Reivan terus memancing amarahku, tetapi aku memutuskan bertahan dan tetap mengabaikannya. Sejak keberangkatan ke Balikpapan kemarin, meski memperhatikan dan menjagaku dengan sepenuh hati, tetapi Reivan terus memberikan sindiran-sindiran halus yang menyakiti perasaanku. Entah mengapa, padahal ide mendatangi Alston ke Balikpapan pun datang dari dirinya, bukan dariku.
Ketika Reivan akhirnya pergi mandi, aku bergegas mengganti pakaian. Mempertimbangkan suhu di luar yang cukup tinggi, kuputuskan untuk mengenakan midi dress berlengan panjang. Aku membutuhkan ruang yang leluasa untuk bergerak, sementara celana jeans yang berbahan ketat hanya akan membuatku tidak nyaman saat berkeringat.
“Wah, beda, ya, kalau mau ketemu calon suami dan calon mertua.
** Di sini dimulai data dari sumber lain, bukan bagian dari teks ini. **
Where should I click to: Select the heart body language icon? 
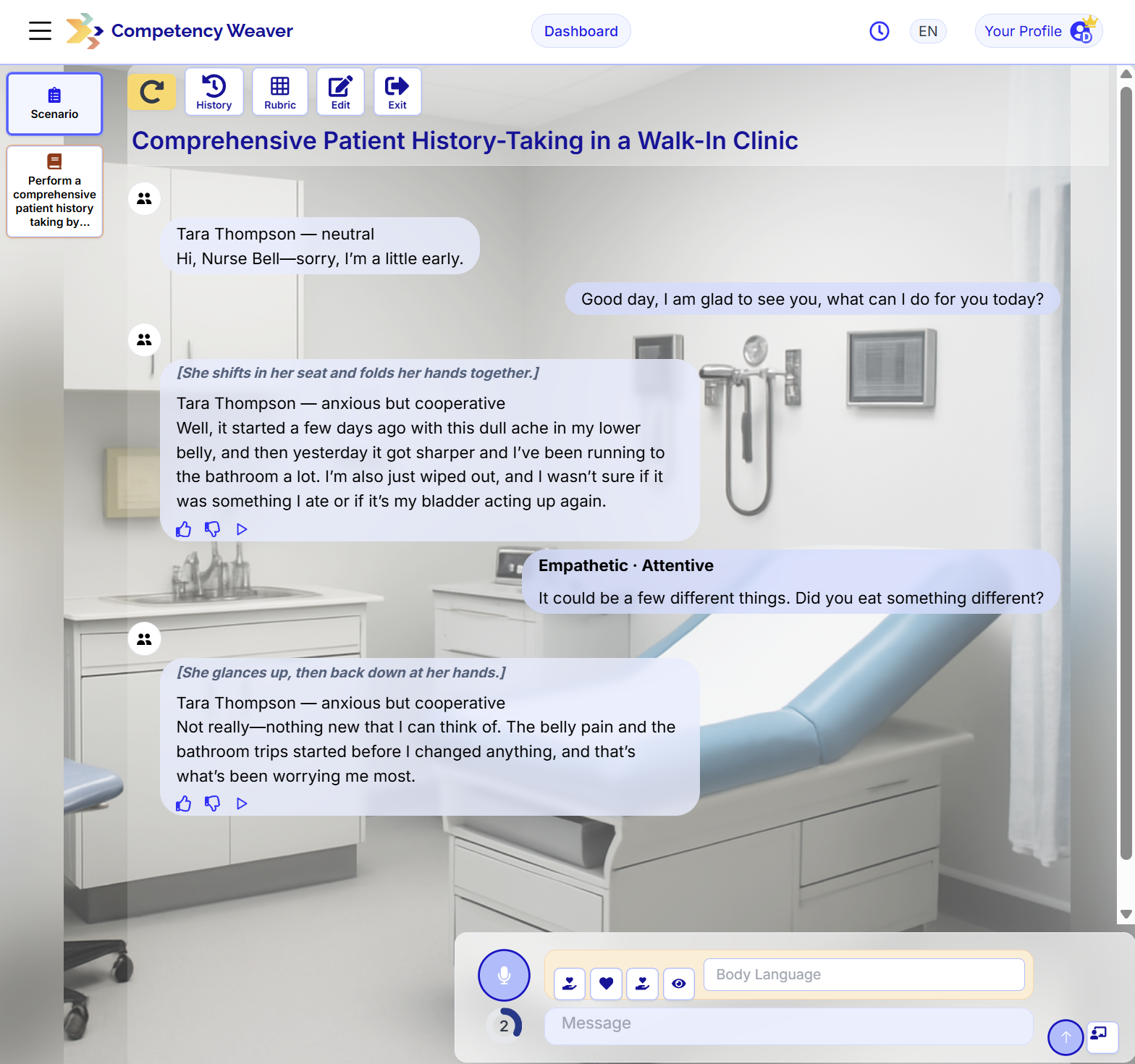coord(607,984)
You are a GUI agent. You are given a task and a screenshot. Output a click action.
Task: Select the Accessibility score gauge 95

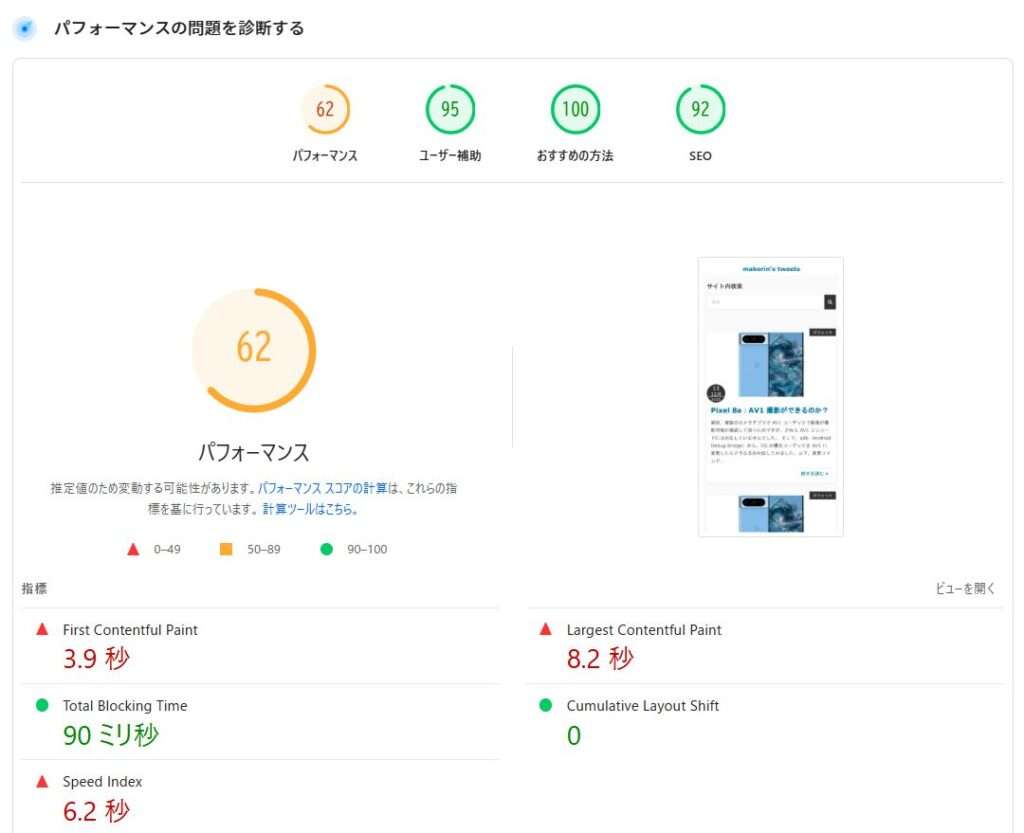coord(450,110)
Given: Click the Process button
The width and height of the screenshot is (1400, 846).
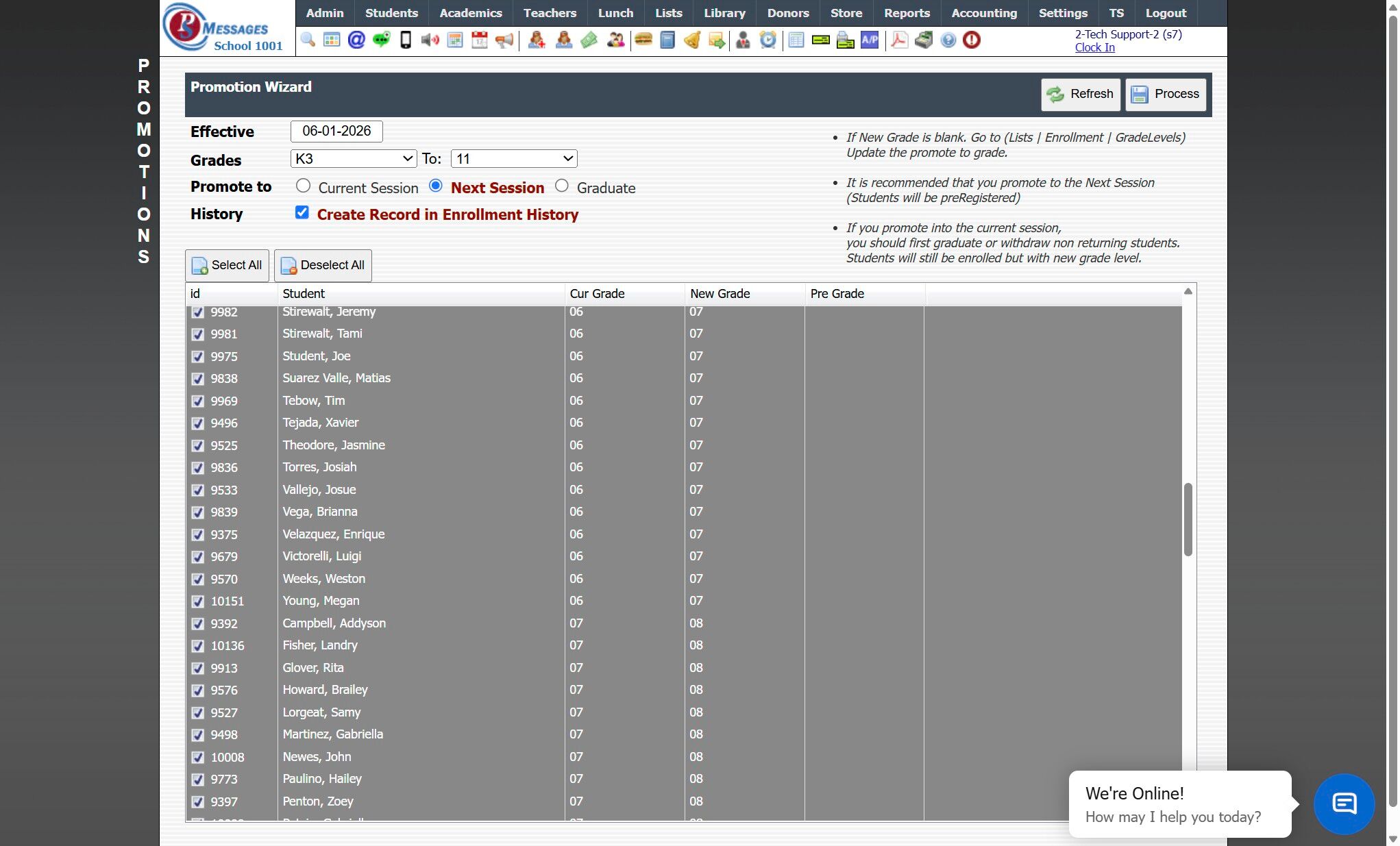Looking at the screenshot, I should tap(1165, 94).
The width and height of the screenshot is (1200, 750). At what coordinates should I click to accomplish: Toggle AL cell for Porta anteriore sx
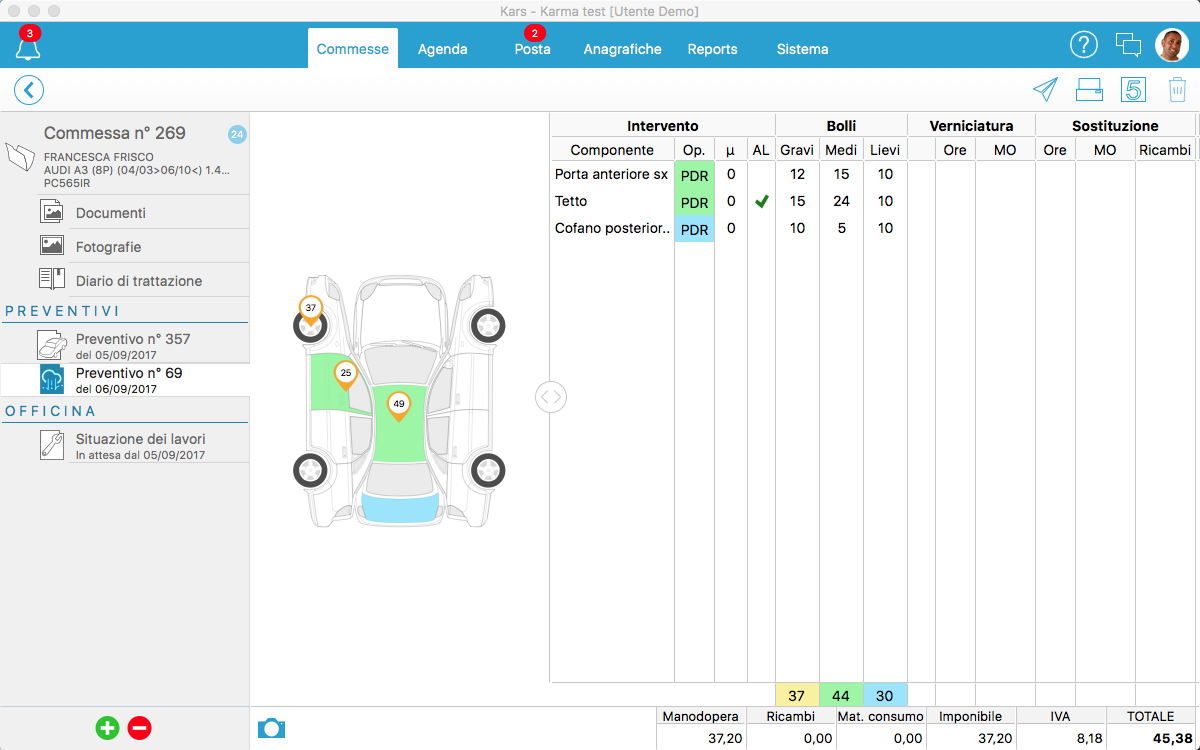coord(761,175)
Pakai bajunya harus rapi dan cantik supaya enggak malu-maluin—”
“Cukup, Reivan!” Aku muak! Aku benar-benar muak dengan semua sindiran yang ia lontarkan! “Kenapa, sih, kamu nyindirin aku terus?”
“Kapan saya nyindirin kamu?”
“Tadi, barusan, sekarang! Dari kemarin! Memangnya kamu pikir aku enggak sadar?”
“Memangnya saya bilang apa?” Reivan berjalan santai mendekati ranjangku sambil mengeringkan rambutnya menggunakan sehelai handuk. Setelah berada cukup dekat denganku, ia mendudukkan diri di sebelahku lalu kembali bertanya, “Kata-kata saya yang mana yang bikin kamu kesindir?”
“Semuanya! Tentang kita pasangan asal-asalan, tentang aku yang mandi pagi karena semangat mau ketemu Alston, tetang sarapan, dan barusan, tentang baju!”